#### Exercise instructions:
Only the number is requested. Tally the lines of the data that hold the string "will".
:: Records
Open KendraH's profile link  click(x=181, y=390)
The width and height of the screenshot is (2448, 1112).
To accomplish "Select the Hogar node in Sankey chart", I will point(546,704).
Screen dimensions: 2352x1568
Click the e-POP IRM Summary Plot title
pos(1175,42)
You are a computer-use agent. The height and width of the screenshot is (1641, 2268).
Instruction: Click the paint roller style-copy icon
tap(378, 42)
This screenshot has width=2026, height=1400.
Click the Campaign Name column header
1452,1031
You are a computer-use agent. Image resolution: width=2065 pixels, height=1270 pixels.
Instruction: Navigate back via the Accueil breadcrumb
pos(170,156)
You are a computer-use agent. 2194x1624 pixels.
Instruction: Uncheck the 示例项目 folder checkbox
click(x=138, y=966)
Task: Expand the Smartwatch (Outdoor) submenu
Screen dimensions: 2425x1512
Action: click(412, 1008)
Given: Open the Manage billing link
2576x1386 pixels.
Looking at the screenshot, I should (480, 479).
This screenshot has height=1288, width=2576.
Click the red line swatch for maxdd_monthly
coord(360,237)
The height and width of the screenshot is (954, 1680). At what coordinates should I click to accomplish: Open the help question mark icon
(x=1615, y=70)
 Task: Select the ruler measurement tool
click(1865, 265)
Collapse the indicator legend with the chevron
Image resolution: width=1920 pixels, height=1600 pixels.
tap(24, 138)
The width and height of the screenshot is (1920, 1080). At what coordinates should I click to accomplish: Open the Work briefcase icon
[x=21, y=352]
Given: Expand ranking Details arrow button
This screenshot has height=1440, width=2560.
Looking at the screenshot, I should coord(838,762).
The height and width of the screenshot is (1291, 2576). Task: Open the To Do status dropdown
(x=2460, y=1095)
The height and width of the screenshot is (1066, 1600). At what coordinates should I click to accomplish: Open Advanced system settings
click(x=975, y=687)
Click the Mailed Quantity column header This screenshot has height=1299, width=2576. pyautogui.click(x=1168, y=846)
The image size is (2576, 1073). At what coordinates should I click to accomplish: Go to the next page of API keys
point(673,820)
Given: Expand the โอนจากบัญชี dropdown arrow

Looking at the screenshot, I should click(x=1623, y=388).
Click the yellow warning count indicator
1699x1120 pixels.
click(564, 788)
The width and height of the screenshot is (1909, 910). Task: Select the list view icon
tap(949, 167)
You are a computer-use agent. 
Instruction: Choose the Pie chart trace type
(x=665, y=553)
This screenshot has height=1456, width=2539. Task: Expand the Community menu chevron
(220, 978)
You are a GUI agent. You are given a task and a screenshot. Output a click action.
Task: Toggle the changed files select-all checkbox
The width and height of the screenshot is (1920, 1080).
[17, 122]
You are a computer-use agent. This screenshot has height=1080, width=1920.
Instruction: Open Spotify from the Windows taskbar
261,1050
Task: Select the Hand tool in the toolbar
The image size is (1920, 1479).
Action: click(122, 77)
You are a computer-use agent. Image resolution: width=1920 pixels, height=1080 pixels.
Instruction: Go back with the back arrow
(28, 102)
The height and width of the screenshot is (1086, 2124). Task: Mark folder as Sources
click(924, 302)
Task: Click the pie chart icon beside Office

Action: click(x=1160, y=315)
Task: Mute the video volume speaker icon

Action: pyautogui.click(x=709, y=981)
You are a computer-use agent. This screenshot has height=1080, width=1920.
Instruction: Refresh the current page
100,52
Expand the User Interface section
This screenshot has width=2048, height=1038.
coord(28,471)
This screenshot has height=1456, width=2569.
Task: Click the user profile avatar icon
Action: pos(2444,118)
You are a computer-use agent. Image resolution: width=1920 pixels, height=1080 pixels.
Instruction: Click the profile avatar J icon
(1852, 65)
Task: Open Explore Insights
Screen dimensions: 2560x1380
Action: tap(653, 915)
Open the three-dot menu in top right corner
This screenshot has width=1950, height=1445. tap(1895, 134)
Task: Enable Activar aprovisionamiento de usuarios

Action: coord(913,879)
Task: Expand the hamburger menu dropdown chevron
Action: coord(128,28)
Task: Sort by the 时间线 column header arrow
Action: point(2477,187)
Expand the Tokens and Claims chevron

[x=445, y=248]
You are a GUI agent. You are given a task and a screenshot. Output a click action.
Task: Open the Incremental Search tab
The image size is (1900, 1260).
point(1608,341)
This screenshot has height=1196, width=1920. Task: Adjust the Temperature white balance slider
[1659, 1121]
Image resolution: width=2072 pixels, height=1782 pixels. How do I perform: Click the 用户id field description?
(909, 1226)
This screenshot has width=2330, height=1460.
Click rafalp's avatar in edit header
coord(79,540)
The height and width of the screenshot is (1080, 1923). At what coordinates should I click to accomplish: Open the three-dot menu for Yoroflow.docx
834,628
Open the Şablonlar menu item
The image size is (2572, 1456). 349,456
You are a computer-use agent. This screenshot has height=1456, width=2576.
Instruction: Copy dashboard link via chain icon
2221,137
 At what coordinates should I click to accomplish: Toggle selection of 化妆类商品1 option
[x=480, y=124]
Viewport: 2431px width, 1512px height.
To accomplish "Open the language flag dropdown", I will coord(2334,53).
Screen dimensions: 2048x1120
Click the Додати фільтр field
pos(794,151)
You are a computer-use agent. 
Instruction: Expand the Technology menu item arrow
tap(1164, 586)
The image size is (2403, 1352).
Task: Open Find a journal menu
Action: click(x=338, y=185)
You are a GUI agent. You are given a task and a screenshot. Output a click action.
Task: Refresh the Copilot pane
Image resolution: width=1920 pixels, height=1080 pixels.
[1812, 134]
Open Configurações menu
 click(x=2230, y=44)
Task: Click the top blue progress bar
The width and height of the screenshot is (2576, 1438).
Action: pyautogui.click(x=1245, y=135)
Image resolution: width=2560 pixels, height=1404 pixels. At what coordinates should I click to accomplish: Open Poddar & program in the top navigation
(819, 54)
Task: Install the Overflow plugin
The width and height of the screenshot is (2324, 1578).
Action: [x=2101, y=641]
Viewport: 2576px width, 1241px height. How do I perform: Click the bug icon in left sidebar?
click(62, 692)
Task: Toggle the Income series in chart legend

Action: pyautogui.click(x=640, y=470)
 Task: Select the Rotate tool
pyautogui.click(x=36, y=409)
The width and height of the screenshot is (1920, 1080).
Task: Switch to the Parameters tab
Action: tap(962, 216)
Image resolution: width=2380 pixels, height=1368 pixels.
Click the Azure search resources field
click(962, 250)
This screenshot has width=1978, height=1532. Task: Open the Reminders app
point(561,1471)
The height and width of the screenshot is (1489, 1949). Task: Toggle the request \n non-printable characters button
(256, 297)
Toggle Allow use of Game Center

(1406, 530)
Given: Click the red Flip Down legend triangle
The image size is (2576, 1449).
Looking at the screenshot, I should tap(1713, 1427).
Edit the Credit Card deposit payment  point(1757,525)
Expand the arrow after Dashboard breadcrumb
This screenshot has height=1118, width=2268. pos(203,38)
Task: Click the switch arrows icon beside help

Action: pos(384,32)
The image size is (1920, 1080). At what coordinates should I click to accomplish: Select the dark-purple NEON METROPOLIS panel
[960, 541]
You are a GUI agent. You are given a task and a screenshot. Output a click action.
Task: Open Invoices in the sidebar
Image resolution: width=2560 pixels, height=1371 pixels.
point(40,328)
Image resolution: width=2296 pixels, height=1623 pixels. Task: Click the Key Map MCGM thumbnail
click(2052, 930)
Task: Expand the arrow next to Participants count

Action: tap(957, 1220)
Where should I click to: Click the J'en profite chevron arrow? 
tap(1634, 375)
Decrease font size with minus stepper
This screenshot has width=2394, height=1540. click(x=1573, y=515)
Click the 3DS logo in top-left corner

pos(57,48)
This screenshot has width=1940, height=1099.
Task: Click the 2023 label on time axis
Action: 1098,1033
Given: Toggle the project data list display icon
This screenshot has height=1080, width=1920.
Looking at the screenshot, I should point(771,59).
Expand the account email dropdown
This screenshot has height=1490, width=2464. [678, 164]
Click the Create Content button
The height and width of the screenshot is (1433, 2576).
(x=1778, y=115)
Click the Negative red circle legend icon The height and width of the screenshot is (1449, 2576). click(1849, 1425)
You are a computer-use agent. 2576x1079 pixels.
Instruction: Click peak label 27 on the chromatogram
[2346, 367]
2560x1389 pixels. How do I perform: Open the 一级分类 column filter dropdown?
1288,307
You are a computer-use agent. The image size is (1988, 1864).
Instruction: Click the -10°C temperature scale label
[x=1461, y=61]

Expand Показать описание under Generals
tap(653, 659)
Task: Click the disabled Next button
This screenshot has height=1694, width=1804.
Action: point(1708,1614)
::::
#### Finished exercise:
2